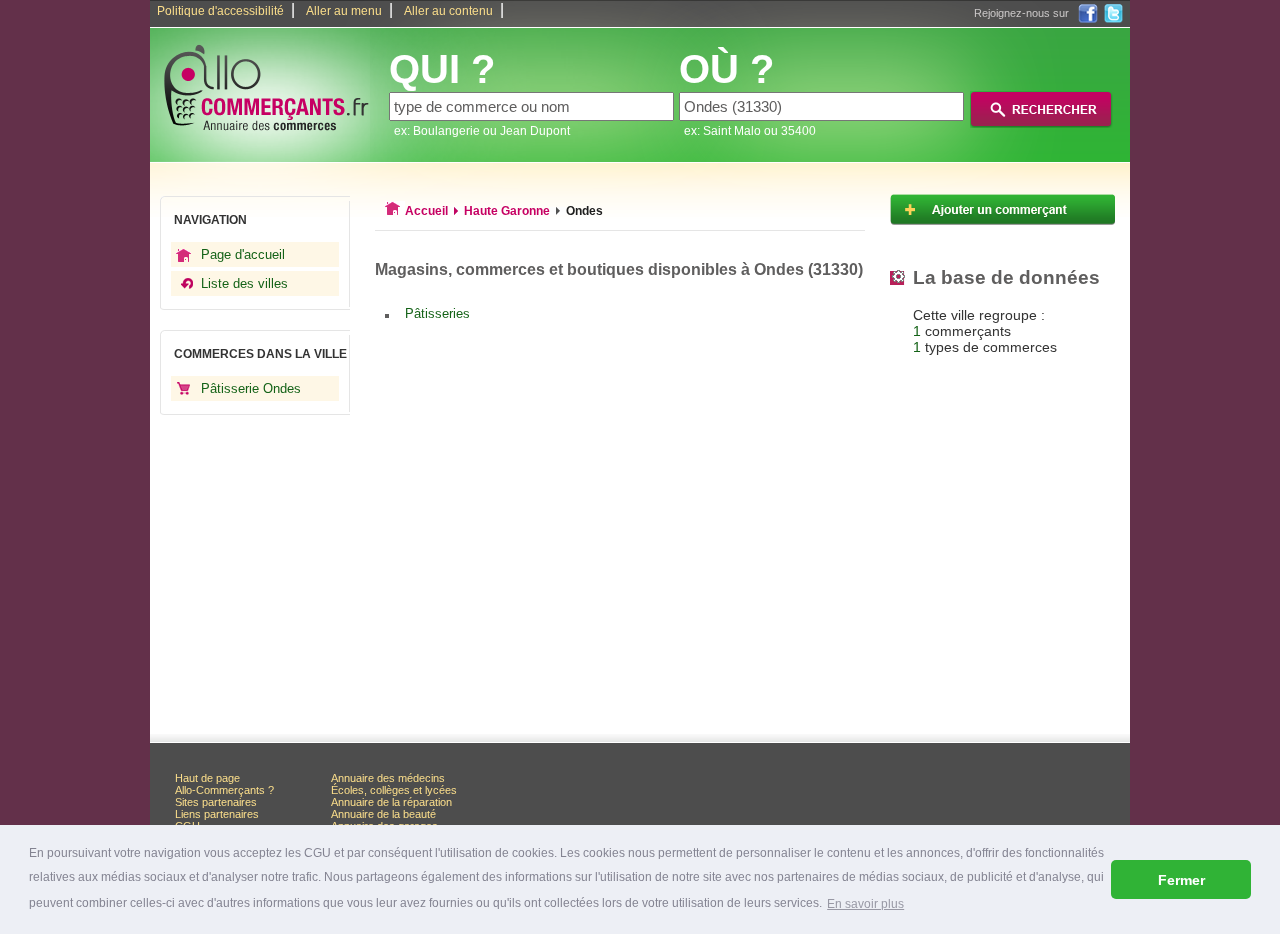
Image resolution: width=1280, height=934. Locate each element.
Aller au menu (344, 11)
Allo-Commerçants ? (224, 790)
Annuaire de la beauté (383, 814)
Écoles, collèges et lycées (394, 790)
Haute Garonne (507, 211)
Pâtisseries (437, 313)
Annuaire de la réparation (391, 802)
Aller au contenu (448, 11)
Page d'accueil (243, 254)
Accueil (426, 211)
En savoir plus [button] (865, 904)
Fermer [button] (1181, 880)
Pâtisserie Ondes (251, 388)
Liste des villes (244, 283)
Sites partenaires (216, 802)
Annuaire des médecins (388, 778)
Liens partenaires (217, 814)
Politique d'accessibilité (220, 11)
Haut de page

----------------

Please print exactly the lines of the entries above, beginning with the line that contains "Annuaire des médecins (388, 778)" and ending with the last line.

Annuaire des médecins (388, 778)
Liens partenaires (217, 814)
Politique d'accessibilité (220, 11)
Haut de page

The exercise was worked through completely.